> _Task description_
Write out every line of the items below word for word.

═══ Input material

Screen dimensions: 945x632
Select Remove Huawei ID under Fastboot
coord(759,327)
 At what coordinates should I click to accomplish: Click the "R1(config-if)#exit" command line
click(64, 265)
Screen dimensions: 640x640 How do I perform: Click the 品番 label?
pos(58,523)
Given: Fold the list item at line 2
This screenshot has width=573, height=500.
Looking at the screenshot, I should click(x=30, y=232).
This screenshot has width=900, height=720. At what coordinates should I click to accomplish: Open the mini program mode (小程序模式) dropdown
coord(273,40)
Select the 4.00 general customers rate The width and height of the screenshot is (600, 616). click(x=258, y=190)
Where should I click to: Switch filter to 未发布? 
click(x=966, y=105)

══════

> _Response for this exercise_
Screen dimensions: 945x632
Select Remove Huawei ID under Fastboot
coord(759,327)
 At what coordinates should I click to accomplish: Click the "R1(config-if)#exit" command line
click(64, 265)
Screen dimensions: 640x640 How do I perform: Click the 品番 label?
pos(58,523)
Given: Fold the list item at line 2
This screenshot has width=573, height=500.
Looking at the screenshot, I should click(x=30, y=232).
This screenshot has width=900, height=720. At what coordinates should I click to accomplish: Open the mini program mode (小程序模式) dropdown
coord(273,40)
Select the 4.00 general customers rate The width and height of the screenshot is (600, 616). click(x=258, y=190)
Where should I click to: Switch filter to 未发布? 
click(x=966, y=105)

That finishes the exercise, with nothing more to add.